Add metric morans i #303

MxMstrmn · 2022-05-02T14:56:38Z

No description provided.

LuckyMD

I still have some questions about the rationale for the rescaling and comparison pre and post. It seems in the end, you default to not comparing the score to pre-integration? Do we have a ground truth that 1 is desirable for all HVGs that we're using? This seems a bit tough for me to argue for. Why not go for the pre-post comparison instead?

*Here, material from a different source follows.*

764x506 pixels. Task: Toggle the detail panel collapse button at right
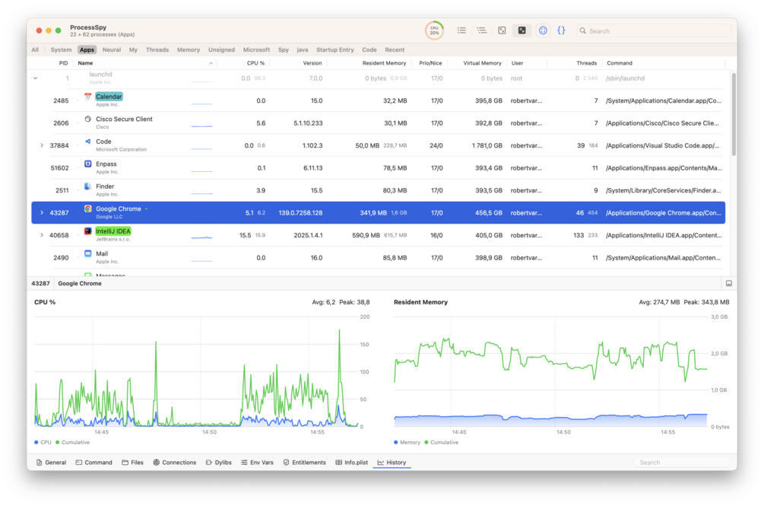pos(729,283)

Also, I'm not sure why we should care about distinguishing values of -1 and 0.

scib/metrics/metrics.py

LuckyMD · 2022-05-02T17:10:51Z

scib/metrics/morans_i.py

+    adata_pre,
+    adata_post,
+    batch_key,
+    n_hvg=1000,


1000 hvgs sounds like a lot for this as default. Is there any reason for this? Can it be reduced?

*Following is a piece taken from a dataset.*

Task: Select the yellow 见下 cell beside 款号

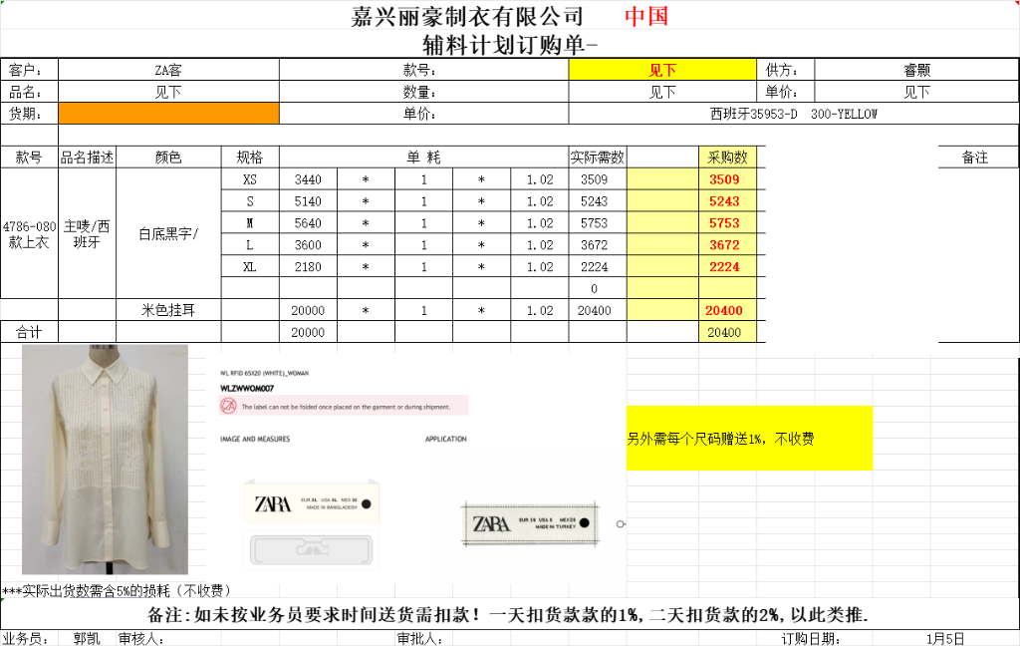Action: [x=662, y=70]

I agree, this can be reduced - maybe to 100?

LuckyMD · 2022-05-02T17:13:06Z

scib/metrics/morans_i.py

+    sc.pp.neighbors(adata_post, use_rep=embed)
+    # Prepare pre data
+    adata_pre = adata_pre.copy()
+    adata_pre.obs[batch_key] = adata_pre.obs[batch_key].astype("category")

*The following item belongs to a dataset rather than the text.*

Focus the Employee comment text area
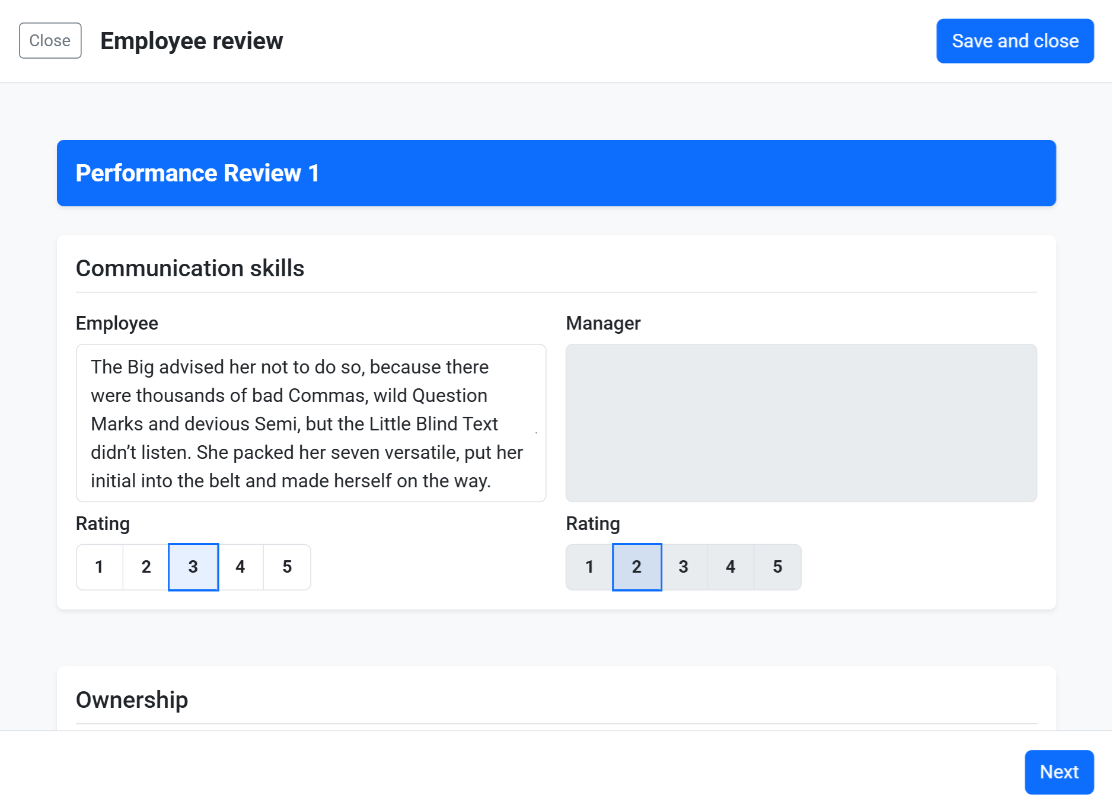 click(311, 423)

Please add a call to check_sanity() or the check_adata or check_batch util functions from here:

scib/scib/utils.py

Line 25 in f35b0c9

def check_sanity(adata, batch, hvg):

LuckyMD · 2022-05-02T17:16:25Z

scib/metrics/morans_i.py

+        cond = (
+            np.array(np.mean(data[:, hvgs].X, axis=0))
+            != np.array(data[0, hvgs].X.todense())
+        ).squeeze()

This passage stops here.